What to produce:
Reproduce the data below verbatim, starting at its first line and stopping after the line that contains "Click the customs".

++++ Listing ++++

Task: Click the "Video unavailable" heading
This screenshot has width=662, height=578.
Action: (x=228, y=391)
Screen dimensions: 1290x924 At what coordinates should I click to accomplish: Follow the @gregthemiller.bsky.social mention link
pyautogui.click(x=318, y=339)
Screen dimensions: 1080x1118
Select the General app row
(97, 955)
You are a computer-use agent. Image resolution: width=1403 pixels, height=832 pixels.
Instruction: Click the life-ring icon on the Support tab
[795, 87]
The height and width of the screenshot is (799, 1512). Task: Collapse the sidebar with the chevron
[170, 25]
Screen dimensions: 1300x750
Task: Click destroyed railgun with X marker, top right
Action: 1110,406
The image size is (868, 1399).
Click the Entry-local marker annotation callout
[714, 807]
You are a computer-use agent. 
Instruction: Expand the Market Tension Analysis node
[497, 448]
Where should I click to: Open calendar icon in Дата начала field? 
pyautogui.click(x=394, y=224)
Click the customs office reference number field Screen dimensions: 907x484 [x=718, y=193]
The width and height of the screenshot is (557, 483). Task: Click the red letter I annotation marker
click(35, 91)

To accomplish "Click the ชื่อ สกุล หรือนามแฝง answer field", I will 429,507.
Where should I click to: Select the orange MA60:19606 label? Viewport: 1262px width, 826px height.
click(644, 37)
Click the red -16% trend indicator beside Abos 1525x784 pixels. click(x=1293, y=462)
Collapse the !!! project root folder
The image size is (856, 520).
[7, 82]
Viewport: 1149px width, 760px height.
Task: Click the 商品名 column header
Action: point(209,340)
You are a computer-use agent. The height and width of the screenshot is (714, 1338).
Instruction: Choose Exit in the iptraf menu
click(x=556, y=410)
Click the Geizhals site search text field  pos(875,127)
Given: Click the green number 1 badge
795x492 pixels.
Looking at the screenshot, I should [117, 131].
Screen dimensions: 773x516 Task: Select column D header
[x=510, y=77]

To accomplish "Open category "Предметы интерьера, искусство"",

++++

The result:
Task: Click the "Video unavailable" heading
This screenshot has width=662, height=578.
Action: (x=228, y=391)
Screen dimensions: 1290x924 At what coordinates should I click to accomplish: Follow the @gregthemiller.bsky.social mention link
pyautogui.click(x=318, y=339)
Screen dimensions: 1080x1118
Select the General app row
(97, 955)
You are a computer-use agent. Image resolution: width=1403 pixels, height=832 pixels.
Instruction: Click the life-ring icon on the Support tab
[795, 87]
The height and width of the screenshot is (799, 1512). Task: Collapse the sidebar with the chevron
[170, 25]
Screen dimensions: 1300x750
Task: Click destroyed railgun with X marker, top right
Action: 1110,406
The image size is (868, 1399).
Click the Entry-local marker annotation callout
[714, 807]
You are a computer-use agent. 
Instruction: Expand the Market Tension Analysis node
[497, 448]
Where should I click to: Open calendar icon in Дата начала field? 
pyautogui.click(x=394, y=224)
Click the customs office reference number field Screen dimensions: 907x484 [x=718, y=193]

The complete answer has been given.